* **Task item**
Look for the word "will" in the material below, then report each line where it occurs.

++++ Stored data

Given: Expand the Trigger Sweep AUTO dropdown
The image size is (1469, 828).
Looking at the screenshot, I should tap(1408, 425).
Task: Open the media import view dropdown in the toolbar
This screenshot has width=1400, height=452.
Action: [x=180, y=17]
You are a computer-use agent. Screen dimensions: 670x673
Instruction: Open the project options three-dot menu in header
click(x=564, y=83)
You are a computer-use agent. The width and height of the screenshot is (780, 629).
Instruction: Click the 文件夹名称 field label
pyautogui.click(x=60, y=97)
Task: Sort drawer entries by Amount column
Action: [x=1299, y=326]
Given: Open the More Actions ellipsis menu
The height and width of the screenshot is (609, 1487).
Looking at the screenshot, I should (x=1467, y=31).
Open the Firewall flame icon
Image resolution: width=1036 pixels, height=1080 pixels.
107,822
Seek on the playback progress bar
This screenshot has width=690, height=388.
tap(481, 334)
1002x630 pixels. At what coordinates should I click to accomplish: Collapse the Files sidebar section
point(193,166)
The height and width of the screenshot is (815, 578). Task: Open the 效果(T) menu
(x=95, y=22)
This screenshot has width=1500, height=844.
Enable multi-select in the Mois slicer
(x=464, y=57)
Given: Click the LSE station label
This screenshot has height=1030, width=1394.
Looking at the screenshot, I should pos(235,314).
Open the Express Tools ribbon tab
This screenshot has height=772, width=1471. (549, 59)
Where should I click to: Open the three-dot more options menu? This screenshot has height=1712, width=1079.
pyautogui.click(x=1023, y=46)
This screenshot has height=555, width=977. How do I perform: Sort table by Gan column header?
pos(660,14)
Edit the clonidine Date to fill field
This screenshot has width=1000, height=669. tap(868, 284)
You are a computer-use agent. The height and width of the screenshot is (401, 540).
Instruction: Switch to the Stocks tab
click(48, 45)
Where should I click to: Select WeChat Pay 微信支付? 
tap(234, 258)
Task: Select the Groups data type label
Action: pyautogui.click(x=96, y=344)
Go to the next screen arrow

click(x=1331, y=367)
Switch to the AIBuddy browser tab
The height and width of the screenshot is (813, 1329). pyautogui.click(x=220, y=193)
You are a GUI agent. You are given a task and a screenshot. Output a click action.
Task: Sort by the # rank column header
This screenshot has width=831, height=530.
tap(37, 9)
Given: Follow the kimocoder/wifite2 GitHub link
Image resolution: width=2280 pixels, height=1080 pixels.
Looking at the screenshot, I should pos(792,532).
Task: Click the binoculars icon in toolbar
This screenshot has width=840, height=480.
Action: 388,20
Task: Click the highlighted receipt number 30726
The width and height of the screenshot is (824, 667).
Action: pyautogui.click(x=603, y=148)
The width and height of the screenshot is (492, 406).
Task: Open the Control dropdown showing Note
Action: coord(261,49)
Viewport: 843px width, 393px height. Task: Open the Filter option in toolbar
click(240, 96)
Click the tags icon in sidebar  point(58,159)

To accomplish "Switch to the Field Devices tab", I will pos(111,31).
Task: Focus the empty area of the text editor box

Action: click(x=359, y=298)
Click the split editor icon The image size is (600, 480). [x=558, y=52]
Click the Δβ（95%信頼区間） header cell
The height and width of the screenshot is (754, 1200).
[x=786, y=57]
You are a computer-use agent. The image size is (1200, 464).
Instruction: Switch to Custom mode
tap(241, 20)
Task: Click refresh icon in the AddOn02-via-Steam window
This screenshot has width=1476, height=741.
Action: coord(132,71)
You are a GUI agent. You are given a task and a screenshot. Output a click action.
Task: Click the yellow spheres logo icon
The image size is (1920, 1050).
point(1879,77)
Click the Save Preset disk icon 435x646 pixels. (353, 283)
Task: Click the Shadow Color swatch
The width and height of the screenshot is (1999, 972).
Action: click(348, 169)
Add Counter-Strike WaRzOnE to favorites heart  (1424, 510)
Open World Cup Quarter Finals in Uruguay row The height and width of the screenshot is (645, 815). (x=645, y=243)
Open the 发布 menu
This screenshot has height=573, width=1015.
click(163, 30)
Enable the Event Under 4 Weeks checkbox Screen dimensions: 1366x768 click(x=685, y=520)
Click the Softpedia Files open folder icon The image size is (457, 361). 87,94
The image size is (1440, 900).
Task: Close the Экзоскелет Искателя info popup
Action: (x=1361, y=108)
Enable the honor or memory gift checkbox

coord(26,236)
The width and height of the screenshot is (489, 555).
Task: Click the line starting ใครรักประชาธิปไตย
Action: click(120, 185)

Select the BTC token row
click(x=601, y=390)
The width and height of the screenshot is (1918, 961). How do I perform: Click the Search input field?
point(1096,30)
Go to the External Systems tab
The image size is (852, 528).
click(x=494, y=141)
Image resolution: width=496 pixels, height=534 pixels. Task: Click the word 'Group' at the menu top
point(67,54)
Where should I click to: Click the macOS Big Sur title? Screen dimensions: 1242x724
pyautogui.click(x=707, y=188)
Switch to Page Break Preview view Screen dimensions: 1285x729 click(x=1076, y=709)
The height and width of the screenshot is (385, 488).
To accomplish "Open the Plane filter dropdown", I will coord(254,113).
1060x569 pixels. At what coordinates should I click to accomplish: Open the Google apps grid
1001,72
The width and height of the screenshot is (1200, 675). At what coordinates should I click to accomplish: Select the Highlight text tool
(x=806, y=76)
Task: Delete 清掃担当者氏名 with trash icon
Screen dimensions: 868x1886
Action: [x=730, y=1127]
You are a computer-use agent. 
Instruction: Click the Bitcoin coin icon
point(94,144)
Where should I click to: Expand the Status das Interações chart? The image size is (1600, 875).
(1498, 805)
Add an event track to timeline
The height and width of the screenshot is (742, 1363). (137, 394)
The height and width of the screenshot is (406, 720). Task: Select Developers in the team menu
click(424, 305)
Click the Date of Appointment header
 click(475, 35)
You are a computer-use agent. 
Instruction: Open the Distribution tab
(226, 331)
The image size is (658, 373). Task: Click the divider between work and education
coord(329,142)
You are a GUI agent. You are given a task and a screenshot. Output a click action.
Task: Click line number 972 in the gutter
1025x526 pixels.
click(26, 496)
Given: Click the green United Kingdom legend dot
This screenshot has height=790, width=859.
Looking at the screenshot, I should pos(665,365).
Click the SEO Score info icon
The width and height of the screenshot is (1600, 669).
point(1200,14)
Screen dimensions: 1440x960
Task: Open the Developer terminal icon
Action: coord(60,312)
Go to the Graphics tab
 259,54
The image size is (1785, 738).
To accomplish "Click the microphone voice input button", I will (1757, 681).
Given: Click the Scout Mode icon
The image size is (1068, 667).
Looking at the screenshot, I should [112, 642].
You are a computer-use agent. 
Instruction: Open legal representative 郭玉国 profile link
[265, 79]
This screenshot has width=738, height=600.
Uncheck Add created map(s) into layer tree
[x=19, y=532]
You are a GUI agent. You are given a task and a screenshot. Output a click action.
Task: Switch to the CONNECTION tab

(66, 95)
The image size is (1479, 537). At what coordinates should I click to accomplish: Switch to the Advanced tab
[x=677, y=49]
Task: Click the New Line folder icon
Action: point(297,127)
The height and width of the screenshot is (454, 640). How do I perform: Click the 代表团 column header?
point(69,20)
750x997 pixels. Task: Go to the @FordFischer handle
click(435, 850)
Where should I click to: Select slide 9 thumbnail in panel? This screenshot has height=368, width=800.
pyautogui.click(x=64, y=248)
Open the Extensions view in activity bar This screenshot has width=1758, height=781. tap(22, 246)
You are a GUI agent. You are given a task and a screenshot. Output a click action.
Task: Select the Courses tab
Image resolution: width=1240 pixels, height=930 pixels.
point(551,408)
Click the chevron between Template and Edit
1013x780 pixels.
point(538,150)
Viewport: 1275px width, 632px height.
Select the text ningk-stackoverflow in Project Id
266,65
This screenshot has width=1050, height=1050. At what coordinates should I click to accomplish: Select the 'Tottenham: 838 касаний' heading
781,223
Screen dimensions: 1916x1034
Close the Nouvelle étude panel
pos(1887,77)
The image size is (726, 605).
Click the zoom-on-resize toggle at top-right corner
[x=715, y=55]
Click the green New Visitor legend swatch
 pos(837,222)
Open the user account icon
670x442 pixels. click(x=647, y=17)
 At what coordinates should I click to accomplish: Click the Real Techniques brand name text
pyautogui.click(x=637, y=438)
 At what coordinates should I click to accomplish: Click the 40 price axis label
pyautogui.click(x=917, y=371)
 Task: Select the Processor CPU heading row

++++++++

* **Result**
To accomplish "Switch to the Field Devices tab", I will pos(111,31).
To accomplish "Open the Plane filter dropdown", I will coord(254,113).
To accomplish "Click the microphone voice input button", I will (1757, 681).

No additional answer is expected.